A V2 of Anthropic's Computer Use Agent

A while back, I came across Anthropic’s Computer Use demo on GitHub.
Out of curiosity, I decided to build a version 2, mostly to see if I could extend it with some extra functionality. My goals for this version were:
- Upload a file from my local machine directly into the agent’s virtual environment.
- Ask the agent to open that file (it would need to search for it first).
- Query the agent with analytics questions on the file and get meaningful answers.
The original demo didn’t support file management, so I had to build that part myself. And out of pure frustration, I refused to use Streamlit for the frontend (which the original demo relied on). Instead, I built the frontend in React and the backend in FastAPI.
Frontend responsibilities
- Left panel — shows current and historical sessions.

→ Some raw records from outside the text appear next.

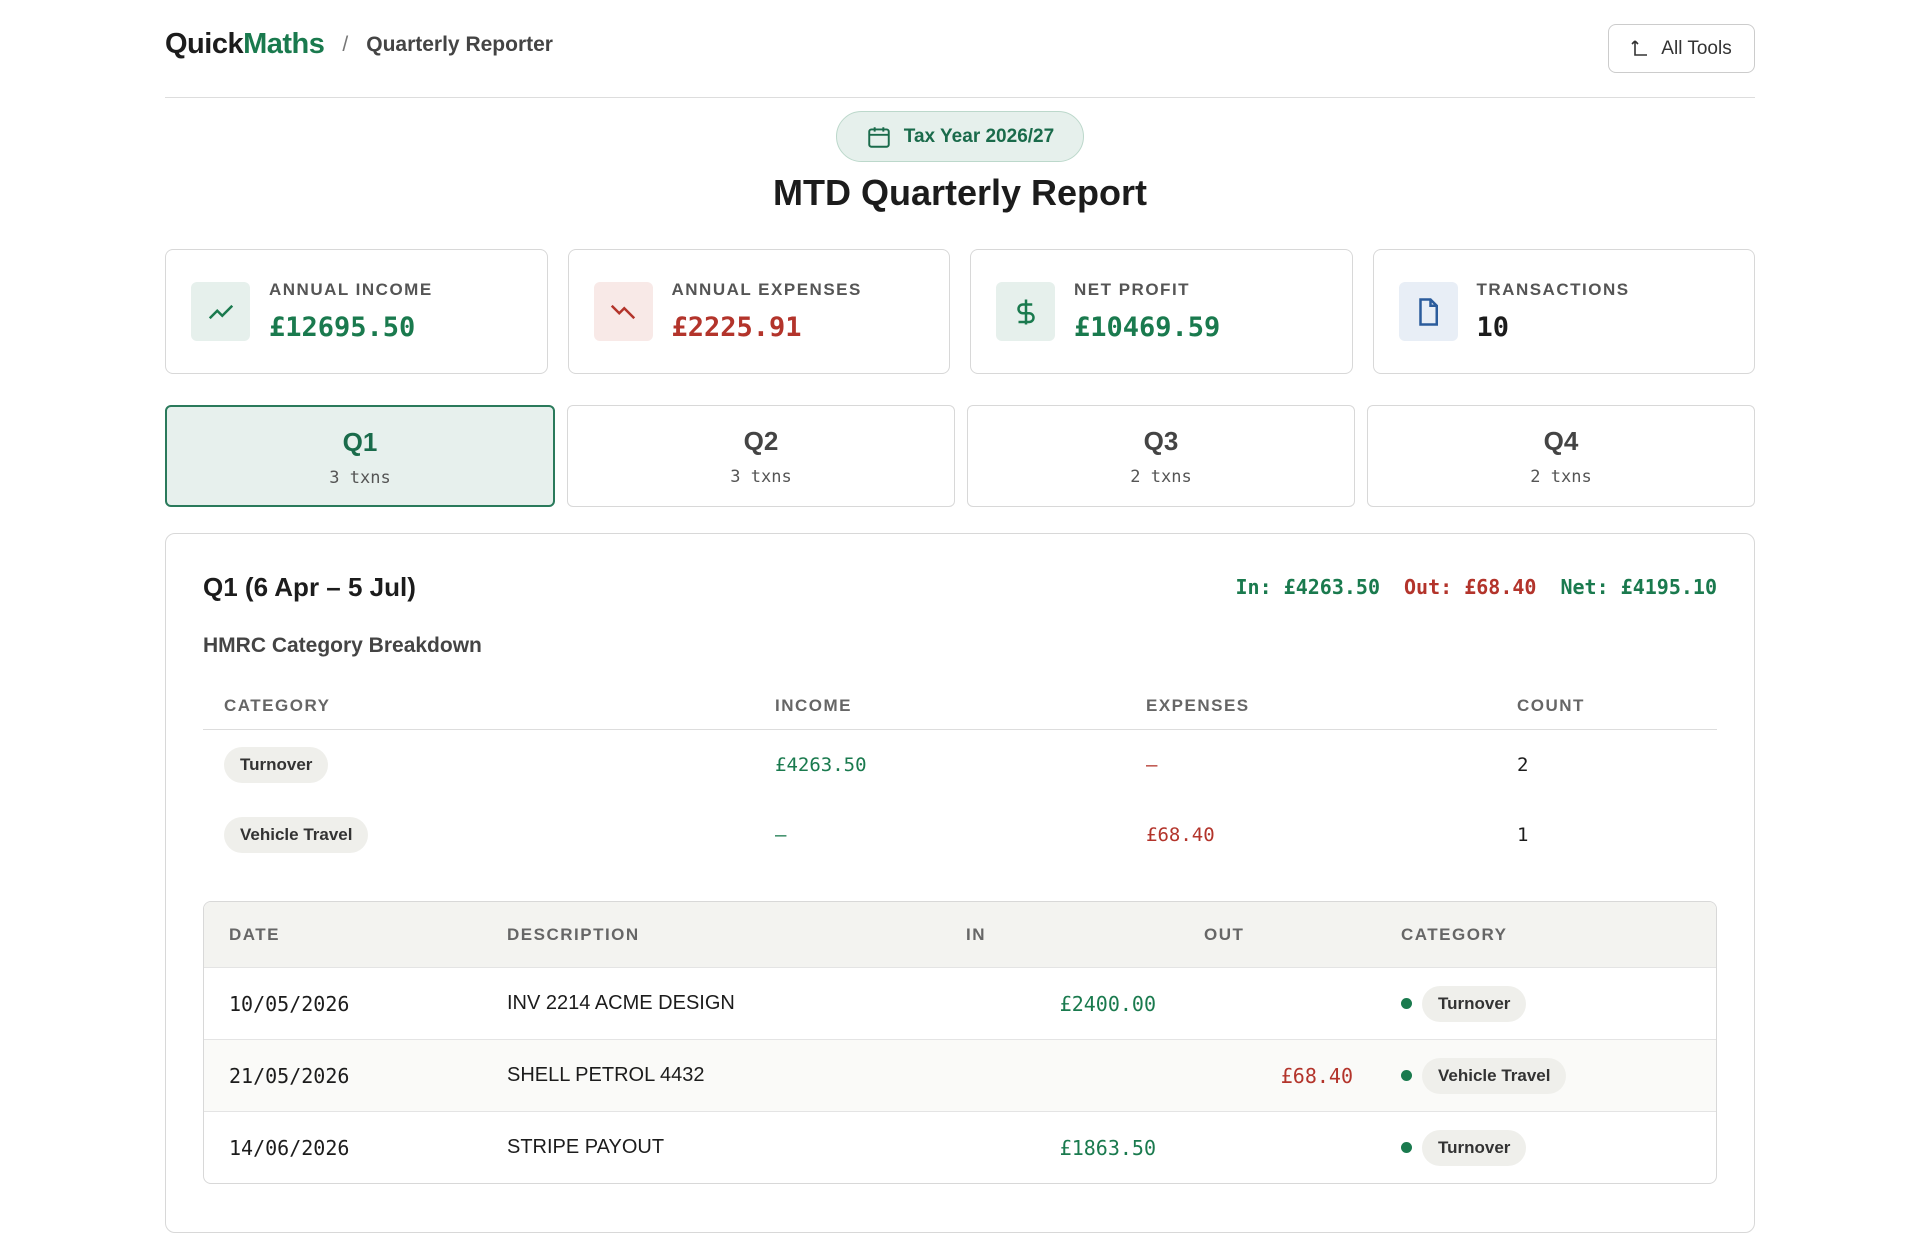  I want to click on breakdown-row: Vehicle Travel – £68.40 1, so click(960, 835). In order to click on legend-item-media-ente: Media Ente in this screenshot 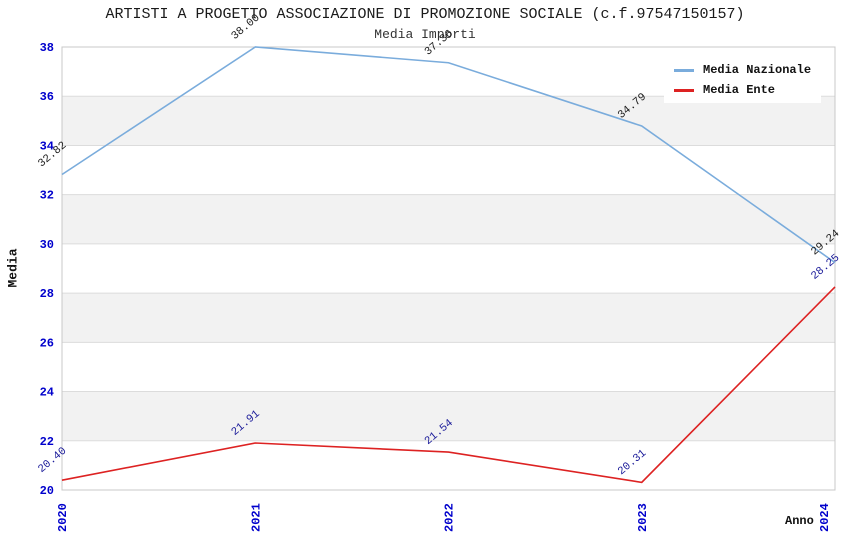, I will do `click(742, 90)`.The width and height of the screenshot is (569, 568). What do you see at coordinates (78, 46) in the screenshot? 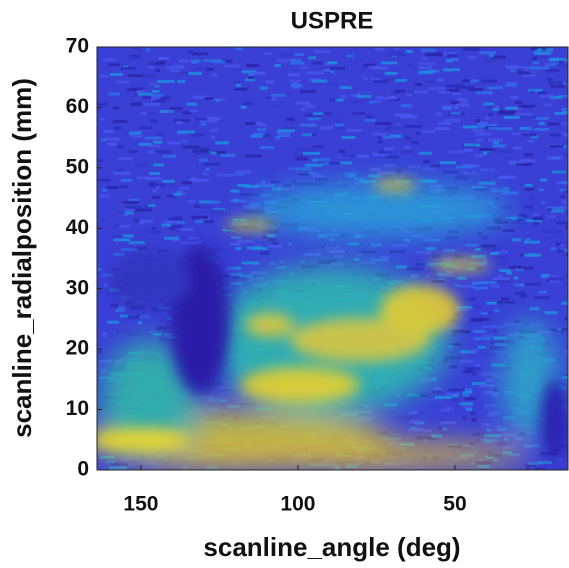
I see `y-tick-label: 70` at bounding box center [78, 46].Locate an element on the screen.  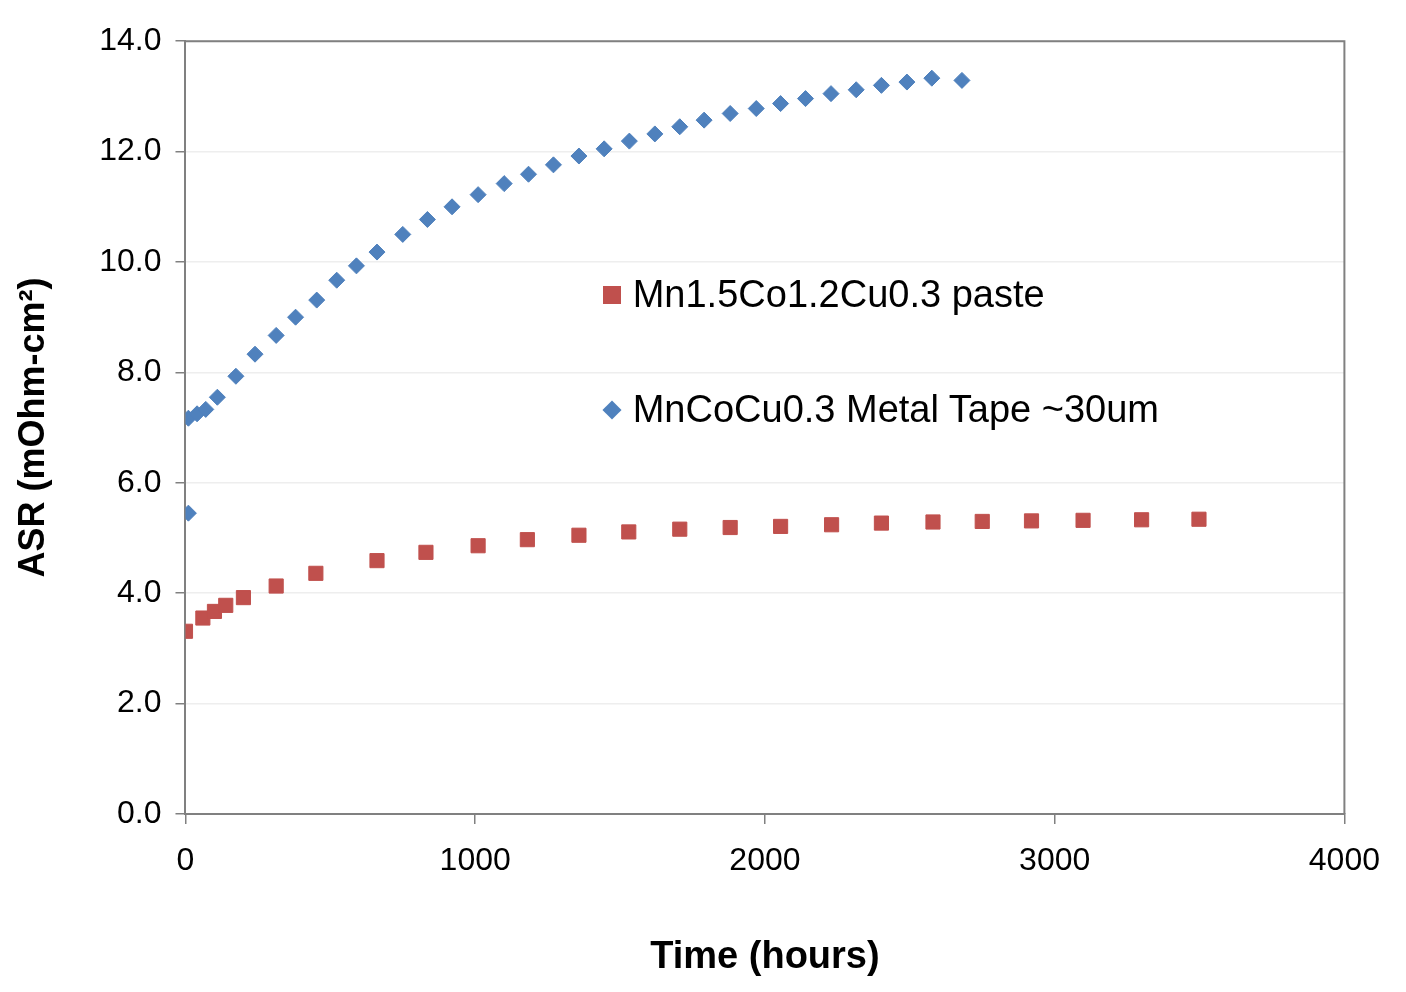
y-tick-label: 6.0 is located at coordinates (140, 480).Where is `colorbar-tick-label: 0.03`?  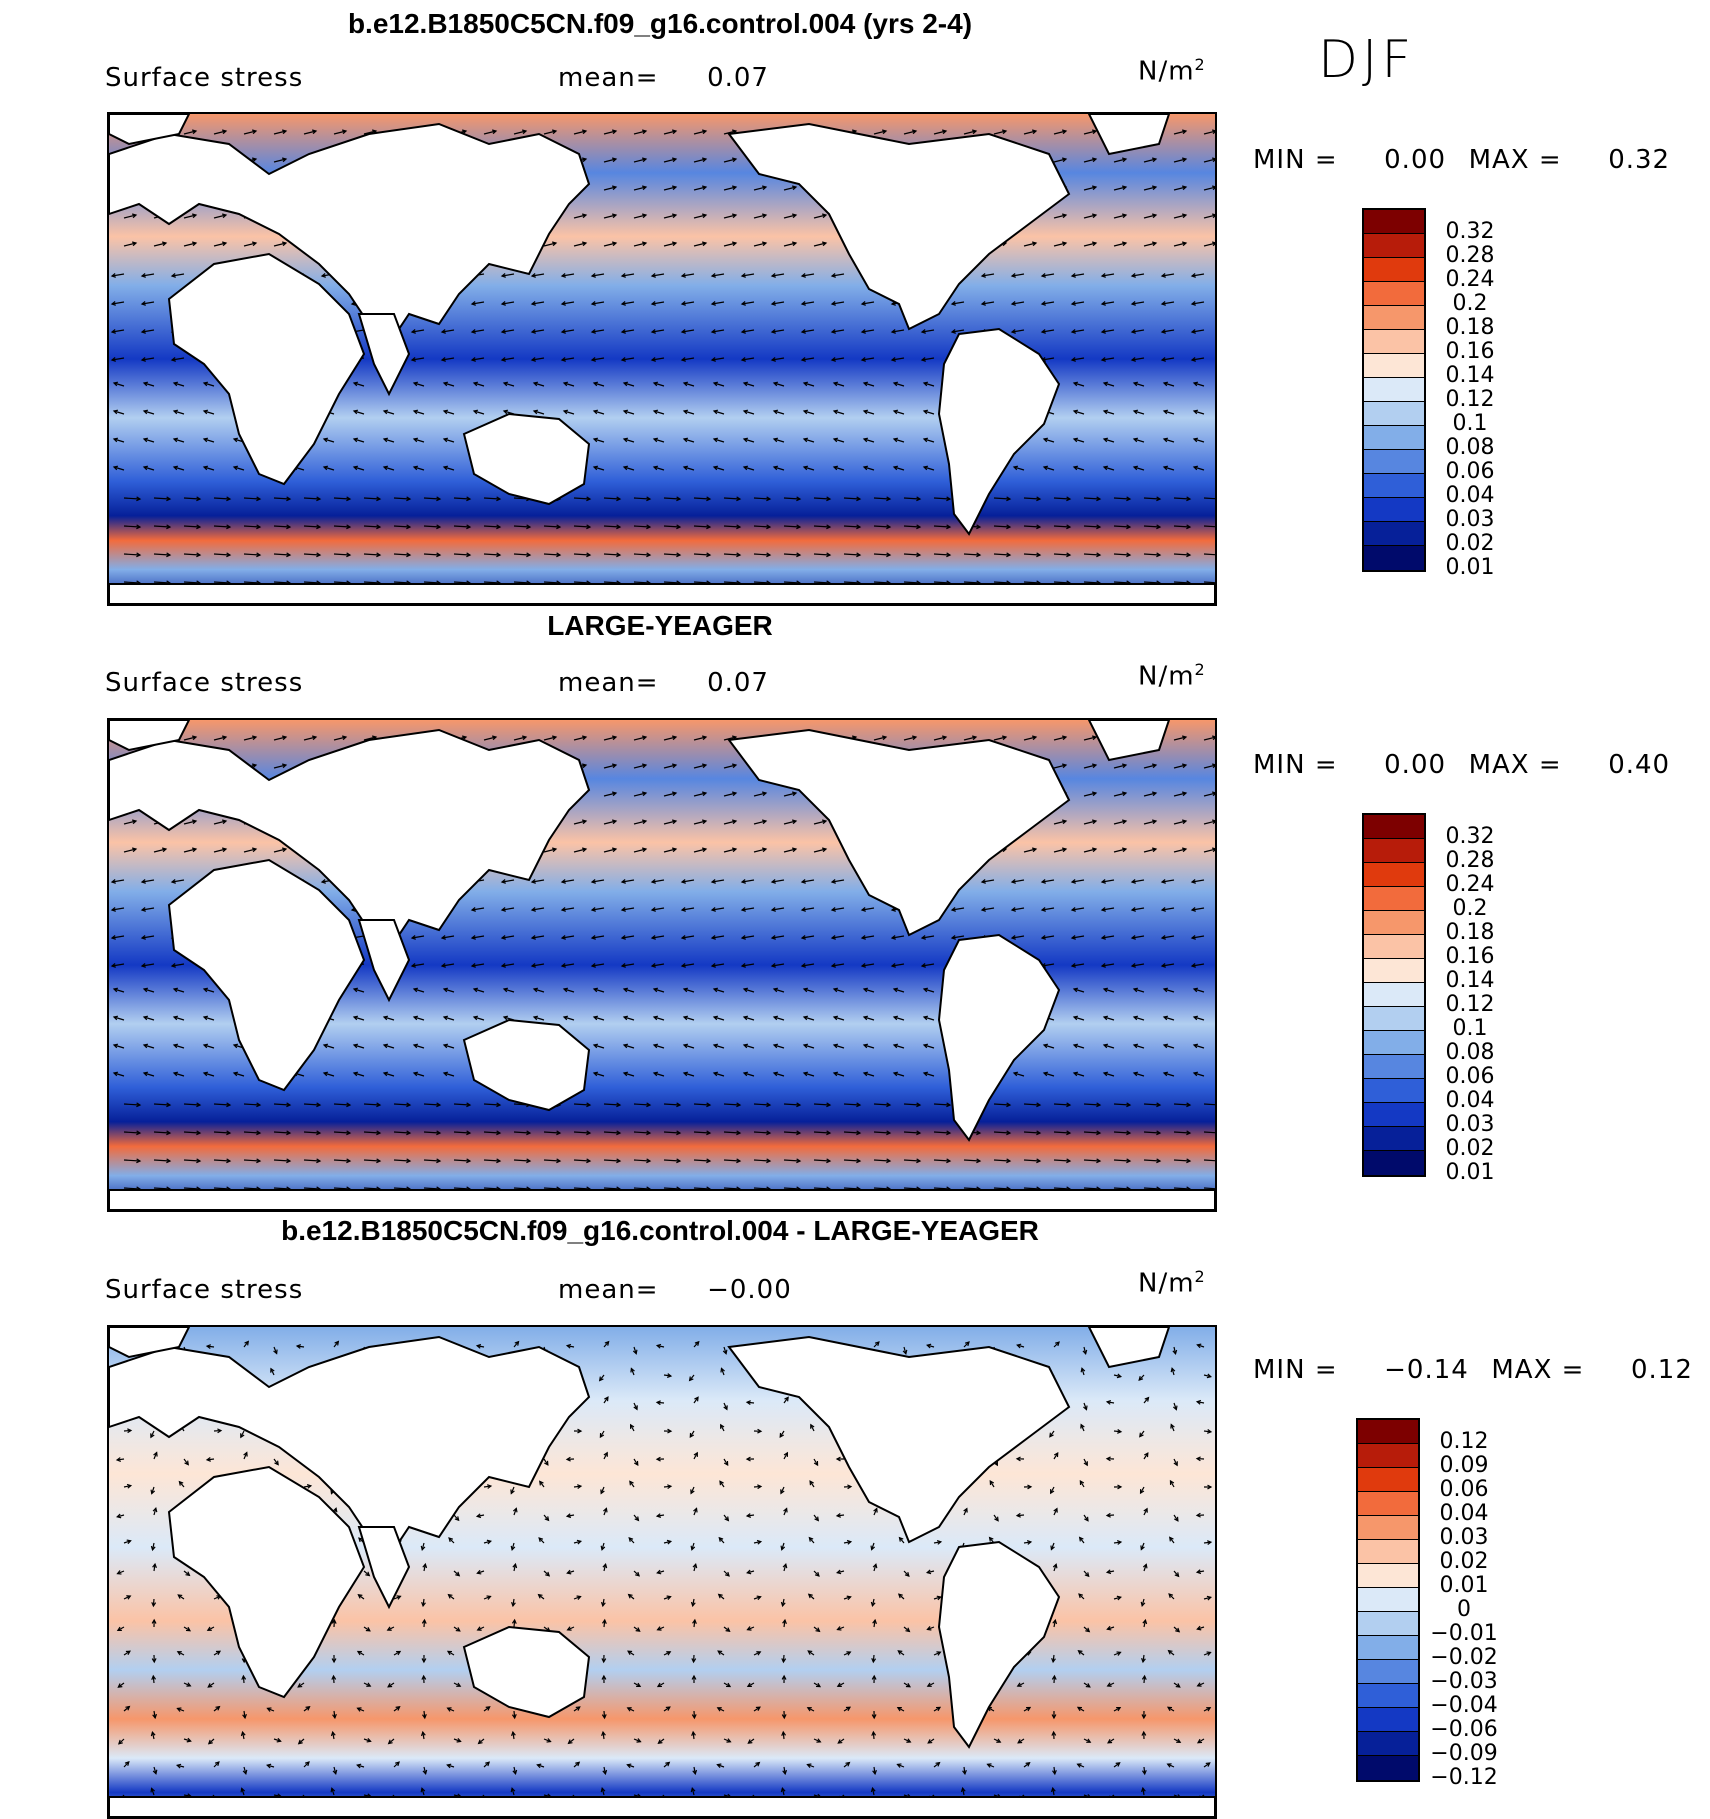 colorbar-tick-label: 0.03 is located at coordinates (1470, 1124).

- Right panel — a chat interface for talking with the agent, plus a file upload section.
- Middle panel — displays the agent’s virtual desktop so you can actually see what it’s doing.
Backend responsibilities
- Save session states and chat contexts separately.
- Maintain the agentic loop and execute tool calls.
- Expose APIs for chat, session management, and file handling.
It’s a minimalistic monorepo that includes both the frontend and backend.
Here’s what the resulting React overlay looks like:
I uploaded a simple cats.csv file, asked the agent to open it, and then queried it about the contents. It surprisingly gave correct answers.
Here’s the result:
Key Learnings
Agentic Loops
I spent a good amount of time rebuilding the agentic looping logic after separating it from Anthropic’s original implementation. Understanding how to parse and handle tool calls took some effort. You can find that logic in services/chat.py.
Setting Up a VNC Connection
Setting up the VNC connection in headless mode was actually pretty fun. It involved exposing the port from the VNC server and connecting to it from the React frontend, enabling live visualization of the agent’s desktop.